Prague is simply a beautiful city. I can’t imagine being there during the real high season, seeing its narrow streets crowded to bursting with tourists, because even after only spending two days there, I have a feeling that that’s nothing like the real Prague (or, as they say in Czech, Praha — is there a cooler name for a city?). I’ve got a ton of pictures (as usual) but rather than post a ton of the touristy ones (astronomical clock, anybody?) I’m probably going to include more that show the kind of Prague that I could feel there under all the souvenir shops and tour groups. The kind of Prague that shows in this picture, looking down the river from Karluv Most (that’s Czech for the Charles Bridge, which is admittedly very touristed, but provides fabulous views in either direction). It seems so calm and unhurried, bursting with old-world charm side by side with new-world conveniences.
Most of the pictures that follow are going to be from the complex known as Prague Castle — most specifically, they are going to be from inside St. Vitus’s Cathedral, because it possesses the most stunning stained glass I have ever seen. I first entered the cathedral right before sunset, when the light threw colors in patterns all through the building.

(I can’t possibly caption this. Words don’t do it justice. There is light on the floor!)

I am so in love with gothic after this trip that it is almost impossible to relate how much.
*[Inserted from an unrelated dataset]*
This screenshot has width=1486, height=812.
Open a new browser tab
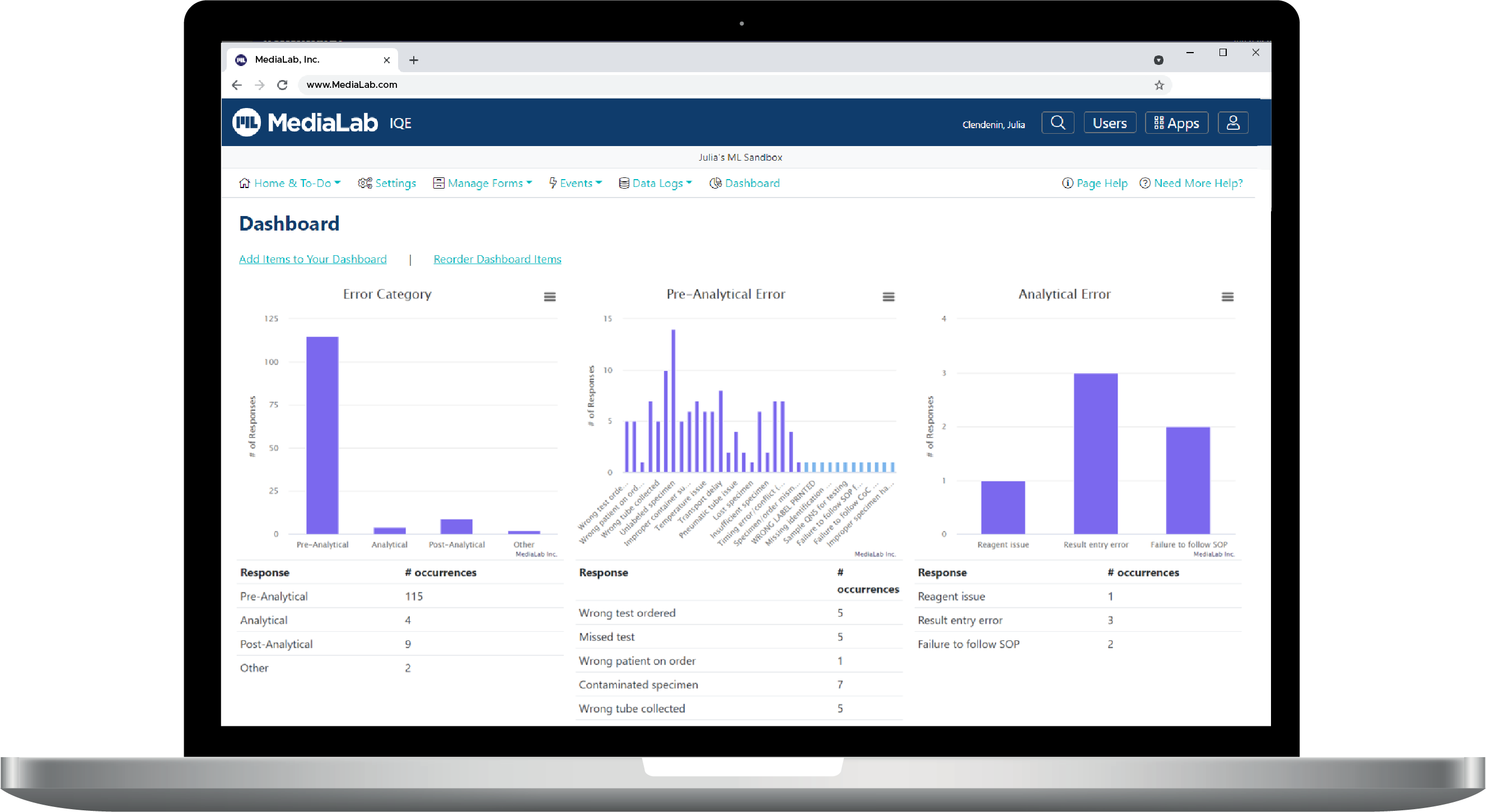[414, 60]
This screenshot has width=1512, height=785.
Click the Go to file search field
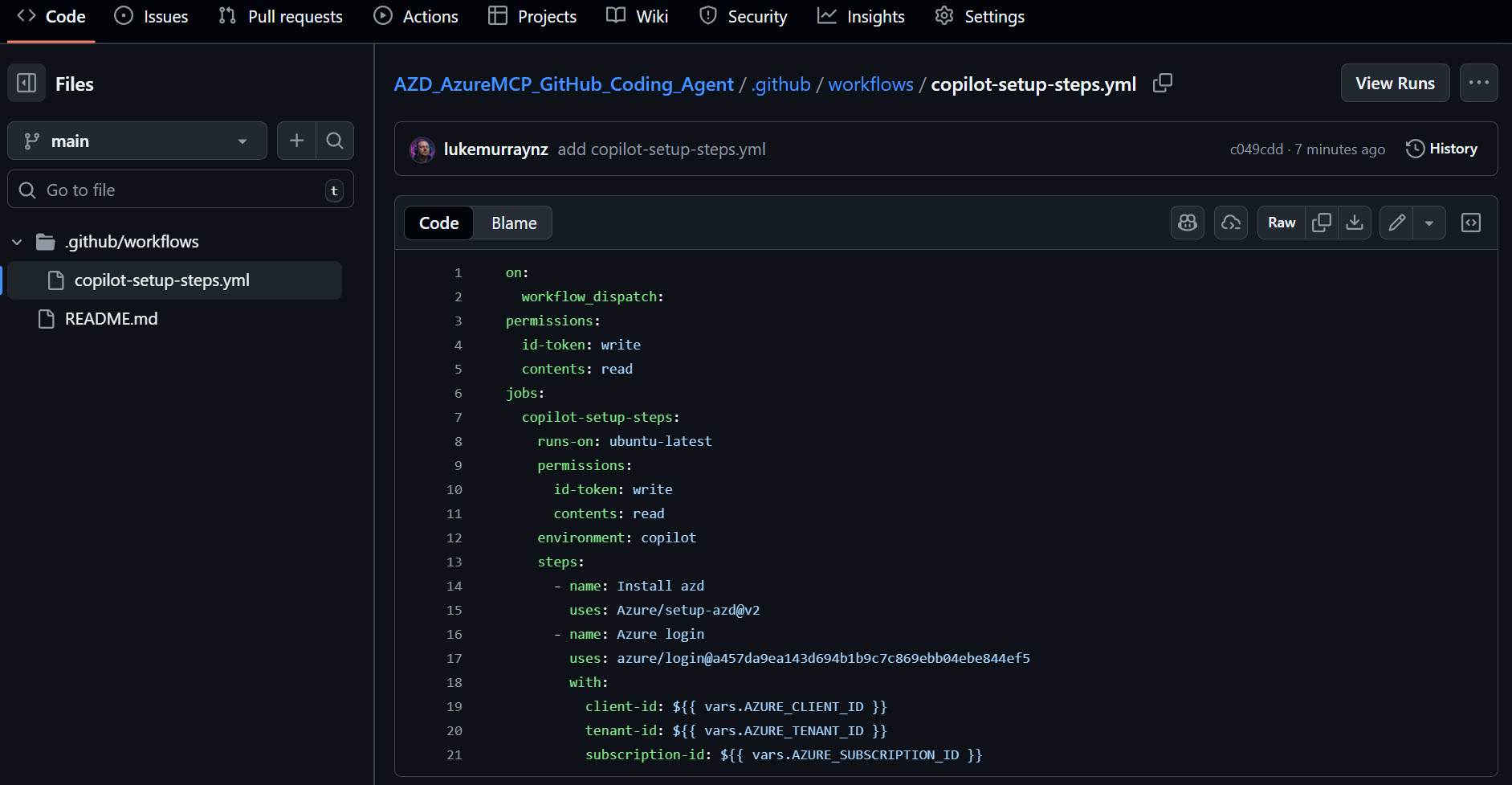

Gothic arches and stained glass windows and flying buttresses consume my architectural daydreams.

Oh look, it’s me!

1930s Art Deco stained glass window designed by artist Alfons Mucha, who is one of my new favorite human beings for designing something as glorious as this. There’s actually a lot of Art Deco and Art Nouveau going on in Prague, right alongside the Gothic, and it’s hard for me to say which of them I loved more. Probably the best part was seeing all the ways they contrasted and complimented each other.

On the castle side of the river, in the so-called “Lesser Quarter,” is a wall entirely covered in graffiti devoted to the Beatles, in particular John Lennon. After Lennon’s death in the 80s, Czech teens began spray-painting homages to him on this (formerly unadorned) stretch of wall — greatly against the wishes of the communist police forces, who would whitewash it every day, only to find the graffiti had returned every morning. Eventually, the police gave up, and the wall flourished as testimony to Czech restlessness under communist control and longing for greater contact with the culture and ideals of the western world.

People to this day leave their mark on the wall. Based on the oldest dates that I could see, I’d say that the wall gets almost entirely re-graffitied about every five or six years. Some people come with paintbrushes, some with magic markers, and even some with spray cans and stencils to leave their mark on this continually growing piece of history.

The paint is so thick in some places that it’s beginning to flake off, exposing the many layers underneath.

The obligatory picture containing me! And before you ask, of course I left my own mark on the wall — though since all I had was a regular ballpoint pen, the result was not too visible and probably won’t last very long. However, I feel like that’s a large part of the point. This is a changing landmark, an expression of the power of free speech and unity across cultural and political divides. It won’t look the same the next time I see it, and that’s beautiful.

I have managed to combine the obligatory clock tower picture with the obligatory “look I have climbed something tall!” picture without actually showing the face of the astronomical clock! This is the view from the top of the clock tower in Old Prague Square, right before the last clock-ringing of the evening (the clock works all year round, but the chimes only go off from 7am-9pm).

A final picture from the clock tower, with the Church of Our Lady Before Tyn in the background. It’s a Catholic church now, but back in the day it started out life as a Hussite church (protestant reformer and generally awesome guy Jan Hus was a Czech who did much of his work in Prague in the 1600s). Why is there a ridiculously bright light in the background, you ask? That’s the floodlight they use to light up the outside of the clock tower!